• _AIM OF THE EXERCISE_
Whatever appears in the records should be given again exactly, down to the last mark.

== DATA PROVIDED

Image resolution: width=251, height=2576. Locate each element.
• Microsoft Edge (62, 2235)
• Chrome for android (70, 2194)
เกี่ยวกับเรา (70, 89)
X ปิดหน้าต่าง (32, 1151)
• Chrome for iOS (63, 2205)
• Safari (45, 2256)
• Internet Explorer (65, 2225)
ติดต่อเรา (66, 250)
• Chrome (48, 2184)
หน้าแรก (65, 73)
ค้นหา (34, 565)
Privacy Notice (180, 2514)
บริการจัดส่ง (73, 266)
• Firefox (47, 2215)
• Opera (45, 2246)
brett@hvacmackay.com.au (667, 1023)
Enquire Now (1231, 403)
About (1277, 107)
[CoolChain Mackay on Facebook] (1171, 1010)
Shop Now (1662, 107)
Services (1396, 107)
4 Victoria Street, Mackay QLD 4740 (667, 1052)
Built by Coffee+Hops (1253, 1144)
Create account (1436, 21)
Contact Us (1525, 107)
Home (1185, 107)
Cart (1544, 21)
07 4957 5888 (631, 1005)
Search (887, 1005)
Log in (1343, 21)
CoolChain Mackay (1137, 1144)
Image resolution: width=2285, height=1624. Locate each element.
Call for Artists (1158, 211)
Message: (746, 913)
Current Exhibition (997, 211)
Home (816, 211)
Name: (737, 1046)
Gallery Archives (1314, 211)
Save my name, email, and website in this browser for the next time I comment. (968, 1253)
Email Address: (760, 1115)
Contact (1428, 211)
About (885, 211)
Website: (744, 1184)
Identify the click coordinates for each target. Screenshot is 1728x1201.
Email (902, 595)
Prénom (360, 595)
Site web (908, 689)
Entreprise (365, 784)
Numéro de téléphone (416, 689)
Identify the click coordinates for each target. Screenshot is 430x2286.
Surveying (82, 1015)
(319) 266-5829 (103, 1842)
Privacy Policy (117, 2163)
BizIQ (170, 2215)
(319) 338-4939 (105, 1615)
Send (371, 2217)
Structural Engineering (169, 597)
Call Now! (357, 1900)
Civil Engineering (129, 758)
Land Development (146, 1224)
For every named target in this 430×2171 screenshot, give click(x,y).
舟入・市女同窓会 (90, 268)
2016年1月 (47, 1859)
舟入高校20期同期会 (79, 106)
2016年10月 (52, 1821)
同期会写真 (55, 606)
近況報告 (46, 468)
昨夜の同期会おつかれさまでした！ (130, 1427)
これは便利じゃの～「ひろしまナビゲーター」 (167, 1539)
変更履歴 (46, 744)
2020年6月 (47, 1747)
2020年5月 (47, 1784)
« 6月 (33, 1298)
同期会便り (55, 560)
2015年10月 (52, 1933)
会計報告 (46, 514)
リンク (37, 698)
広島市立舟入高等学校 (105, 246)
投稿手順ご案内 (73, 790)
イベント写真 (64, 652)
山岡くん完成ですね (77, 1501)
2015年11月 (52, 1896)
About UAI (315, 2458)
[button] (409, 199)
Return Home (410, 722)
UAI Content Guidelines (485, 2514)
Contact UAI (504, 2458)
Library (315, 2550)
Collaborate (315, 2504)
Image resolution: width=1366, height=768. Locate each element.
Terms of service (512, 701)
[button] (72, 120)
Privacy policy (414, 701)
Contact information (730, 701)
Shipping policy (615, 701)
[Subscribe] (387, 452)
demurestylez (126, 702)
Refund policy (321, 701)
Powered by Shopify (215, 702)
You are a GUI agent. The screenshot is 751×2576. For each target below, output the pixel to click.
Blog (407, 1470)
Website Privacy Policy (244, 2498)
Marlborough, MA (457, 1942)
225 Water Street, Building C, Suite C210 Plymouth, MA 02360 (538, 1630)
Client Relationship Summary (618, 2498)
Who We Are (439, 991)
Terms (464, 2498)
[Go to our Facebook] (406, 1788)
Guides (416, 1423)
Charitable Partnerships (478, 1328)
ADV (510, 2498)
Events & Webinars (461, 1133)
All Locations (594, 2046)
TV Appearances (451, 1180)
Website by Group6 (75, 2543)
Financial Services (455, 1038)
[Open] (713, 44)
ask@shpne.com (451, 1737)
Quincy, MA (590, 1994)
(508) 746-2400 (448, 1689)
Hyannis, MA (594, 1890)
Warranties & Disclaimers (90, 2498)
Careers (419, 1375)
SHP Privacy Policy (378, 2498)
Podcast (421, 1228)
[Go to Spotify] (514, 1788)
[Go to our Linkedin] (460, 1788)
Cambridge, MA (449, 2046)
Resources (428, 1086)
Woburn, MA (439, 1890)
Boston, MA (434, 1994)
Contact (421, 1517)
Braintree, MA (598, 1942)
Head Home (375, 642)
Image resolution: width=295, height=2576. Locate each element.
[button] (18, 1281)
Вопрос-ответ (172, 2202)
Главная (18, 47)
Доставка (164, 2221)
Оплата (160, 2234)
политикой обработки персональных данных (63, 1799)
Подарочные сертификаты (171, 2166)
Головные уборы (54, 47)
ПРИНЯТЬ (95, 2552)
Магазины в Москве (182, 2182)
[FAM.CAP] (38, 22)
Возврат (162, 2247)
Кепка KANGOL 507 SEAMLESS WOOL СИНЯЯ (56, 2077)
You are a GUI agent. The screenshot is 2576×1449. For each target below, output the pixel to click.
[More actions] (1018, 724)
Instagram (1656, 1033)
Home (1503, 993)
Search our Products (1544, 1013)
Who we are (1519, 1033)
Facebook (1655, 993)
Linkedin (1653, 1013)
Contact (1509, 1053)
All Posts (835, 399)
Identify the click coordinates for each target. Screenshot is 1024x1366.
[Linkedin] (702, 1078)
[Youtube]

====

• _TASK RESPONSE_
Image resolution: width=251, height=2576. Locate each element.
• Microsoft Edge (62, 2235)
• Chrome for android (70, 2194)
เกี่ยวกับเรา (70, 89)
X ปิดหน้าต่าง (32, 1151)
• Chrome for iOS (63, 2205)
• Safari (45, 2256)
• Internet Explorer (65, 2225)
ติดต่อเรา (66, 250)
• Chrome (48, 2184)
หน้าแรก (65, 73)
ค้นหา (34, 565)
Privacy Notice (180, 2514)
บริการจัดส่ง (73, 266)
• Firefox (47, 2215)
• Opera (45, 2246)
brett@hvacmackay.com.au (667, 1023)
Enquire Now (1231, 403)
About (1277, 107)
[CoolChain Mackay on Facebook] (1171, 1010)
Shop Now (1662, 107)
Services (1396, 107)
4 Victoria Street, Mackay QLD 4740 (667, 1052)
Built by Coffee+Hops (1253, 1144)
Create account (1436, 21)
Contact Us (1525, 107)
Home (1185, 107)
Cart (1544, 21)
07 4957 5888 (631, 1005)
Search (887, 1005)
Log in (1343, 21)
CoolChain Mackay (1137, 1144)
Image resolution: width=2285, height=1624. Locate each element.
Call for Artists (1158, 211)
Message: (746, 913)
Current Exhibition (997, 211)
Home (816, 211)
Name: (737, 1046)
Gallery Archives (1314, 211)
Save my name, email, and website in this browser for the next time I comment. (968, 1253)
Email Address: (760, 1115)
Contact (1428, 211)
About (885, 211)
Website: (744, 1184)
Identify the click coordinates for each target. Screenshot is 1728x1201.
Email (902, 595)
Prénom (360, 595)
Site web (908, 689)
Entreprise (365, 784)
Numéro de téléphone (416, 689)
Identify the click coordinates for each target. Screenshot is 430x2286.
Surveying (82, 1015)
(319) 266-5829 (103, 1842)
Privacy Policy (117, 2163)
BizIQ (170, 2215)
(319) 338-4939 (105, 1615)
Send (371, 2217)
Structural Engineering (169, 597)
Call Now! (357, 1900)
Civil Engineering (129, 758)
Land Development (146, 1224)
For every named target in this 430×2171 screenshot, give click(x,y).
舟入・市女同窓会 (90, 268)
2016年1月 (47, 1859)
舟入高校20期同期会 (79, 106)
2016年10月 (52, 1821)
同期会写真 (55, 606)
近況報告 (46, 468)
昨夜の同期会おつかれさまでした！ (130, 1427)
これは便利じゃの～「ひろしまナビゲーター」 (167, 1539)
変更履歴 (46, 744)
2020年6月 (47, 1747)
2020年5月 (47, 1784)
« 6月 (33, 1298)
同期会便り (55, 560)
2015年10月 (52, 1933)
会計報告 (46, 514)
リンク (37, 698)
広島市立舟入高等学校 (105, 246)
投稿手順ご案内 (73, 790)
イベント写真 (64, 652)
山岡くん完成ですね (77, 1501)
2015年11月 (52, 1896)
About UAI (315, 2458)
[button] (409, 199)
Return Home (410, 722)
UAI Content Guidelines (485, 2514)
Contact UAI (504, 2458)
Library (315, 2550)
Collaborate (315, 2504)
Image resolution: width=1366, height=768. Locate each element.
Terms of service (512, 701)
[button] (72, 120)
Privacy policy (414, 701)
Contact information (730, 701)
Shipping policy (615, 701)
[Subscribe] (387, 452)
demurestylez (126, 702)
Refund policy (321, 701)
Powered by Shopify (215, 702)
You are a GUI agent. The screenshot is 751×2576. For each target below, output the pixel to click.
Blog (407, 1470)
Website Privacy Policy (244, 2498)
Marlborough, MA (457, 1942)
225 Water Street, Building C, Suite C210 Plymouth, MA 02360 (538, 1630)
Client Relationship Summary (618, 2498)
Who We Are (439, 991)
Terms (464, 2498)
[Go to our Facebook] (406, 1788)
Guides (416, 1423)
Charitable Partnerships (478, 1328)
ADV (510, 2498)
Events & Webinars (461, 1133)
All Locations (594, 2046)
TV Appearances (451, 1180)
Website by Group6 (75, 2543)
Financial Services (455, 1038)
[Open] (713, 44)
ask@shpne.com (451, 1737)
Quincy, MA (590, 1994)
(508) 746-2400 (448, 1689)
Hyannis, MA (594, 1890)
Warranties & Disclaimers (90, 2498)
Careers (419, 1375)
SHP Privacy Policy (378, 2498)
Podcast (421, 1228)
[Go to Spotify] (514, 1788)
[Go to our Linkedin] (460, 1788)
Cambridge, MA (449, 2046)
Resources (428, 1086)
Woburn, MA (439, 1890)
Boston, MA (434, 1994)
Contact (421, 1517)
Braintree, MA (598, 1942)
Head Home (375, 642)
Image resolution: width=295, height=2576. Locate each element.
[button] (18, 1281)
Вопрос-ответ (172, 2202)
Главная (18, 47)
Доставка (164, 2221)
Оплата (160, 2234)
политикой обработки персональных данных (63, 1799)
Подарочные сертификаты (171, 2166)
Головные уборы (54, 47)
ПРИНЯТЬ (95, 2552)
Магазины в Москве (182, 2182)
[FAM.CAP] (38, 22)
Возврат (162, 2247)
Кепка KANGOL 507 SEAMLESS WOOL СИНЯЯ (56, 2077)
You are a GUI agent. The screenshot is 2576×1449. For each target below, output the pixel to click.
[More actions] (1018, 724)
Instagram (1656, 1033)
Home (1503, 993)
Search our Products (1544, 1013)
Who we are (1519, 1033)
Facebook (1655, 993)
Linkedin (1653, 1013)
Contact (1509, 1053)
All Posts (835, 399)
Identify the click coordinates for each target. Screenshot is 1024x1366.
[Linkedin] (702, 1078)
[Youtube]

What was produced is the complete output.